When talking about data flow, there’s an assumption there’s a clear path from one system to another. In reality, healthcare systems rely on a unique technology stack. Due to different code bases and a lack of APIs, systems rely on humans to copy data from one program and put it into another. The more humans touch data, the riper the process is for error.
Timely, accurate clinicals directly impact reimbursement. In fact, 80% of claims without written clinicals are written off.
Timely, correct clinicals are an opportunity to improve CL-1, CL-2, and AR-5 KPIs. Claim denials are a multi-faceted problem caused by human error and organizational and physical limitations. RPA is a scalable, economic approach to improve identified KPIs compared to other potential solutions.
Medical reports and patient clinicals contain multiple data points, and incorrect test results or diagnosis codes in the EHR system slow the patient treatment process and may result in payment delays or claim rejection. Clinical Cleanup Bots provide an eye of reason that guards against code errors.

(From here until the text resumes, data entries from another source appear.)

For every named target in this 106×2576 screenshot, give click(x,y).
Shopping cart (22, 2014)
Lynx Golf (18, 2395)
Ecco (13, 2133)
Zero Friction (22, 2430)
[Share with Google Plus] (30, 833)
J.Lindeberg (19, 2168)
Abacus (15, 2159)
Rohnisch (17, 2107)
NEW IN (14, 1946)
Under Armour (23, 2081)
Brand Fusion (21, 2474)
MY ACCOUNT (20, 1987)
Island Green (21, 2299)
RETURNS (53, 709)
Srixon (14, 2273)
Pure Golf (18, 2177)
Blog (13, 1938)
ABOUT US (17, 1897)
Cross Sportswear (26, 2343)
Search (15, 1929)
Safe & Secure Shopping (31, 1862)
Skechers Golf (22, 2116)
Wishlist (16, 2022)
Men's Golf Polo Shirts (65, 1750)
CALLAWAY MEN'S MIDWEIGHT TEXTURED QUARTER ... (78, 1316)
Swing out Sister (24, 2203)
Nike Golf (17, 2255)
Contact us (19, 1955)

Able to pull accurate clinicals into a patient’s record and submit a fax to the payor, bots streamline the patient care and insurance reimbursement processes by scanning for and flagging potential inconsistencies.
Staff hours are a limited resource, yet personnel are the first line of defense in claim correction when claims are denied. Case in point: if clinicals are rejected for the wrong diagnosis code, it stands to reason the proper RPA could troubleshoot by reviewing patient record information to verify code validity.
Many systems are indeed unable to share information seamlessly; however, most readily spot missing data and are quick to throw an error code. These errors become the responsibility of office workers, who must reach out for more information and clean up records.
The fact is, in most cases missing clinical information is readily available. It’s not the lack of information causing the delay; it’s the time personnel must spend locating the absent information. Enter RPA technology – adept at flagging and finding overlooked clinicals, thus reducing or eliminating reimbursement delays.
No matter the tech, more clicks mean more room for error. In healthcare, those errors could result in a devastating patient treatment delay or a lack of payment to the provider. RPA bots are tireless, behind-the-scenes workers capable of drastically reducing the number of human touches in provider workflows.
When you download our Clinical Cleanup Bot Use Case, you will see a typical workflow consisting of ten human touches – from care management tasks to successful record updates. The same RPA-enhanced workflow would require only three human touches, a 67% reduction in personnel engagement.
Robotic process automation prospers in busy healthcare settings recognizing the necessity for complete, correct clinicals and instant, automated claim submission. Though personnel jump through hoops to input accurate clinical codes and full patient data, increasing insurer demands call for advanced optimization to ensure timely provider reimbursement.
Healthcare practices that manage clinicals with RPA deliver more comprehensive patient history and labs to insurance agencies while reducing the administrative burden on providers and office personnel. These bots capably bridge information systems with accurate patient and treatment information, provide instant claim submission, and monitor claim status 24/7/365. They reduce the likelihood of human error, eliminate non-value-added processes, and ensure the claim status is clear to all.
In fact, our Clinical Cleanup Bot reduces the ten human touchpoints involved with clinical submission to only three. This dramatic reduction in labor running at all times every day provides ample opportunity to improve Clean Claim rates, thereby enhancing Revenue Cycle Management.